- **Task directions**: Reproduce the passage below on older siblings helping with a younger child's language development, word for word.

- **Text excerpt**:
Marc Brown, author and illustrator of the renowned Arthur series, once said, “Sometimes being a brother is even better than being a superhero.” We think our young ones with special communication needs would agree! A child’s big brother or sister plays a unique role in their life, acting every day as a role model, play partner, protector, rival, confidant, and so much more. When it comes to language, there are many ways for children to help their younger sibling’s development. Studies have also shown that older siblings can benefit from this experience. It can strengthen the social skills, reduce feelings of competitiveness for parents’ attention, and ultimately strengthen the sibling relationship.
Below are a few activity ideas for involving a big brother or sister in their younger siblings’ communication development. To keep the experience fun and beneficial for both youngsters, there are some key things to keep in mind. First, let Big Brother/Sister know that you need their help, because Little Brother/Sister has so much to learn from them! Make sure that the skills being practiced are easy enough for Little Brother/Sister that no one gets frustrated. Everyone should get plenty of praise after the activity for their hard work. Finally, asking Big Brother/Sister “How did they do?” after the activity can provide you with good insight while also acknowledging their responsibility.

- **Available data**:
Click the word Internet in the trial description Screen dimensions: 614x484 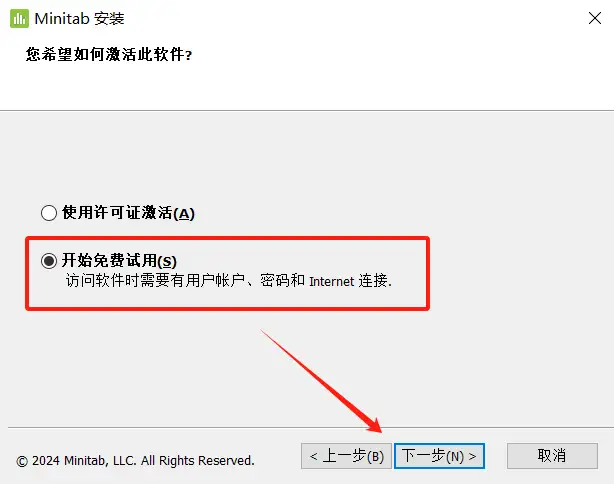(332, 282)
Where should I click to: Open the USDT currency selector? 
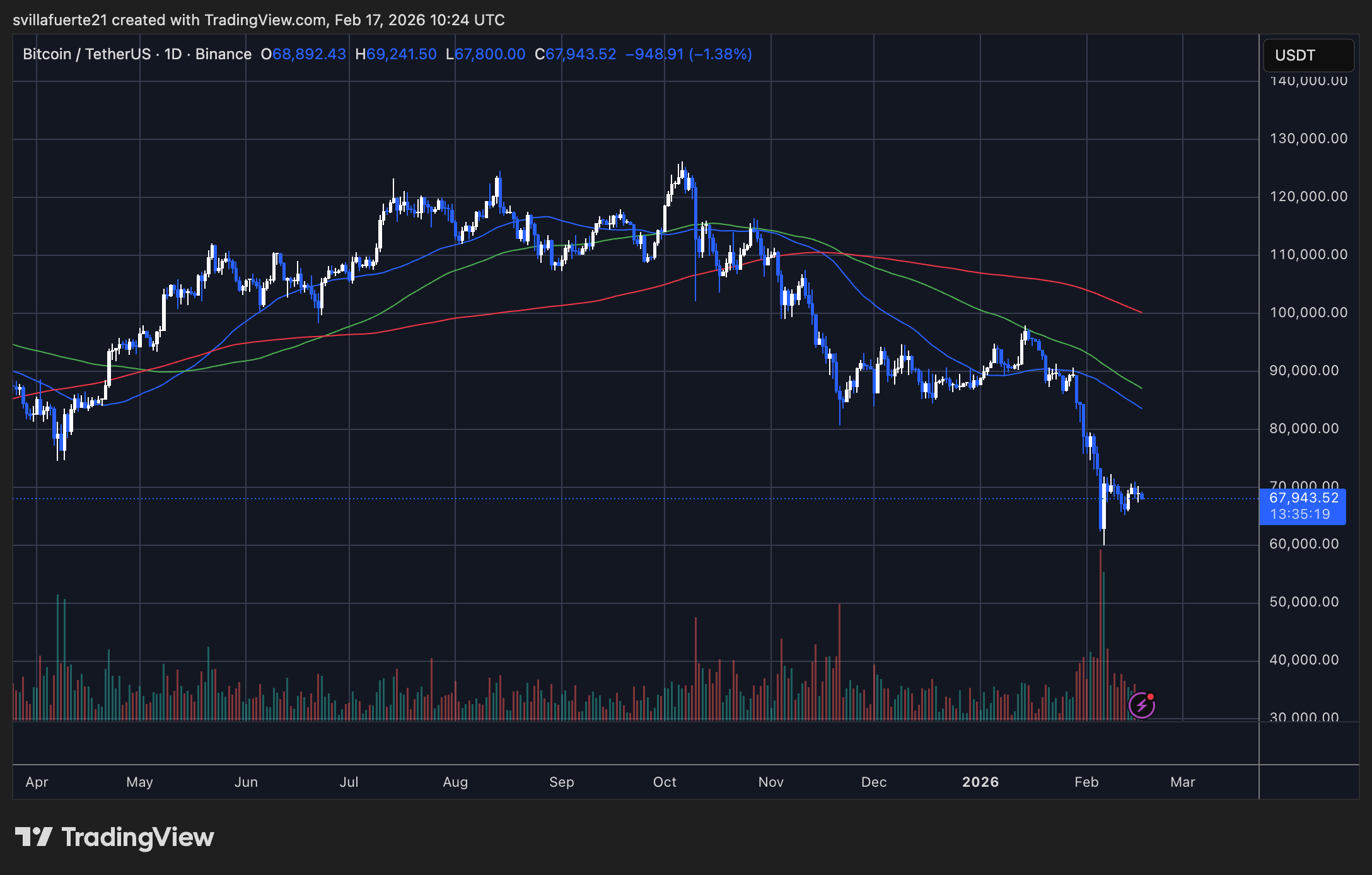click(1308, 55)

- **Exercise output**:
Marc Brown, author and illustrator of the renowned Arthur series, once said, “Sometimes being a brother is even better than being a superhero.” We think our young ones with special communication needs would agree! A child’s big brother or sister plays a unique role in their life, acting every day as a role model, play partner, protector, rival, confidant, and so much more. When it comes to language, there are many ways for children to help their younger sibling’s development. Studies have also shown that older siblings can benefit from this experience. It can strengthen the social skills, reduce feelings of competitiveness for parents’ attention, and ultimately strengthen the sibling relationship.
Below are a few activity ideas for involving a big brother or sister in their younger siblings’ communication development. To keep the experience fun and beneficial for both youngsters, there are some key things to keep in mind. First, let Big Brother/Sister know that you need their help, because Little Brother/Sister has so much to learn from them! Make sure that the skills being practiced are easy enough for Little Brother/Sister that no one gets frustrated. Everyone should get plenty of praise after the activity for their hard work. Finally, asking Big Brother/Sister “How did they do?” after the activity can provide you with good insight while also acknowledging their responsibility.